Pandemics, Hurricane Ida, dozens of ships waiting outside the harbor to enter the Port of Los Angeles and the blockage of the Suez Canal by the Ever Given are just some examples that demonstrate the fragility of our supply chains. These recent events have emphasized the importance of resilient supply chains. In the past, the need for lower costs has shifted many of our supply chains to Asia. These supply chains kept up with the “just-in-time” demands of modern consumers. However, the events of the last two years have proven that our lengthy supply chains are not only fragile and unsustainable but also do not meet the needs of companies and consumers. The United States must look for other options for its supply chains. Nearshoring could be one of those answers.

Nearshoring is when businesses move their operations to a nearby country from a distant one. The US has relied heavily on Asian countries, especially China, for its imports. However, the US has overlooked many low-cost alternatives in its own hemisphere. Encouraging a shift of its supply chains from Asia to Latin America will mitigate some of the risks of its overreliance on far-flung countries. There are additional benefits to shortening our supply chains such as reducing our operating costs and transportation time for key commodities, parts, and materials. American influence in the Western hemisphere remains strong and friendlier governments in Latin America will be more reliable long-term partners than Asian countries with stronger ties to China. The end result of nearshoring is that our supply chains will be much more resilient to sudden shocks.

A shift to Mexico will be particularly advantageous for improving our supply chains. US and Mexico have a long history of cooperation, which was bolstered by the recently implemented USMCA agreement. In a recent survey by Kearney, many executives believe that nearshoring to Mexico and Canada would be advantageous. Furthermore, the survey revealed that 49% of manufacturers with offshore facilities agreed that the benefits of onshoring production outweighs higher labor costs. Mexico could take advantage of this positive reshoring sentiment to attract manufacturers wanting to move closer to the US. In addition, Mexico’s lower cost of labor makes it an attractive market that might even rival the Asian countries which American companies have historically relied on.

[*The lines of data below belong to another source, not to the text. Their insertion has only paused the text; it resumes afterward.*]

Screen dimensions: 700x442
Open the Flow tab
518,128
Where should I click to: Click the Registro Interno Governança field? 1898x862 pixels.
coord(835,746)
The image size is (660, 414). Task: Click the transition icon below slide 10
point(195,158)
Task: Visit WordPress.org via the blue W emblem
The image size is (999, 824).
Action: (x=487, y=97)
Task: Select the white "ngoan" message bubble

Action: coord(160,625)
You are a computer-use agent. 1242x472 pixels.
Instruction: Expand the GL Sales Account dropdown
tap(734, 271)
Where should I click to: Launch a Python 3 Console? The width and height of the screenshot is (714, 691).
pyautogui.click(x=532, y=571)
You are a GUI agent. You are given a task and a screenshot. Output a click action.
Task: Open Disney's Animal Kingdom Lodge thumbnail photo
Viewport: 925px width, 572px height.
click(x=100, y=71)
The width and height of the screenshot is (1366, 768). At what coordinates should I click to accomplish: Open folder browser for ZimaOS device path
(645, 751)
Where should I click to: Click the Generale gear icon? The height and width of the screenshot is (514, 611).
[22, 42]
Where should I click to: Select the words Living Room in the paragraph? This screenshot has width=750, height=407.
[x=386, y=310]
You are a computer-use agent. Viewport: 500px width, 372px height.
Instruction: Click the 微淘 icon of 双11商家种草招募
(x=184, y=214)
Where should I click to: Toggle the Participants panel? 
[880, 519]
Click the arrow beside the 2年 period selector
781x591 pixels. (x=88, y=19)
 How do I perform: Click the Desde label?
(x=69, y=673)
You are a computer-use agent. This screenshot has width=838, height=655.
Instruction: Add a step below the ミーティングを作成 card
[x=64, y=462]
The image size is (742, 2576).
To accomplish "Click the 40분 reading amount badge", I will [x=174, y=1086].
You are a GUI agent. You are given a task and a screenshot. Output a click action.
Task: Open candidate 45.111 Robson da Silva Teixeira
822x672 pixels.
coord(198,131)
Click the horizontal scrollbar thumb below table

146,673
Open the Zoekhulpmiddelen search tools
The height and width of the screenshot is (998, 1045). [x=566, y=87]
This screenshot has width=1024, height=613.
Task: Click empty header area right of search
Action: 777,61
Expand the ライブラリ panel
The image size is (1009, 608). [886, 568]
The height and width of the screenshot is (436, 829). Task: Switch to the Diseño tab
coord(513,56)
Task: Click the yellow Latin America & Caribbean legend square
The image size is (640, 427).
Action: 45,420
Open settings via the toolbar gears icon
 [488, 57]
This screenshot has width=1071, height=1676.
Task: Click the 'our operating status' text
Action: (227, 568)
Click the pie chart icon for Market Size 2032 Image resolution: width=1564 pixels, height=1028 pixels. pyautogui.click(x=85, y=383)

Mexico has proven itself as a reliable source of supplies for the US. There is established infrastructure between the US and Mexico that facilitates the movement of billions of dollars of goods every single day. Northern Mexico has developed strong ties with the US because of its strong trade relationship that has supported key sectors such as auto-related production and technology. Despite concerns about Mexico’s economic and political situation, Mexico’s competitive advantage makes it a strong candidate for nearshoring.

The window of opportunity for moving our supply chains will be short. Many manufacturers are looking to shift production within the next three years. There is also an increased sense of urgency that exists while the memories of the supply chain shocks are fresh and ongoing. Once the situation stabilizes, the benefits of nearshoring will decrease until another global shock once again demonstrates the importance of shorter and more resilient supply chains.


“The Case and Path of Development for Ally-Shoring: Mexico.” Elaine K. Dezenski and John Austin. US-Mexico Foundation. February 2021.

“Global pandemic roils 2020 Reshoring Index, shifting focus from reshoring to right-shoring.” Patrick Van den Bossche, Brandon Blaesser, Yuri Castano, and Kelsey Serraneau. Kearney. 2021.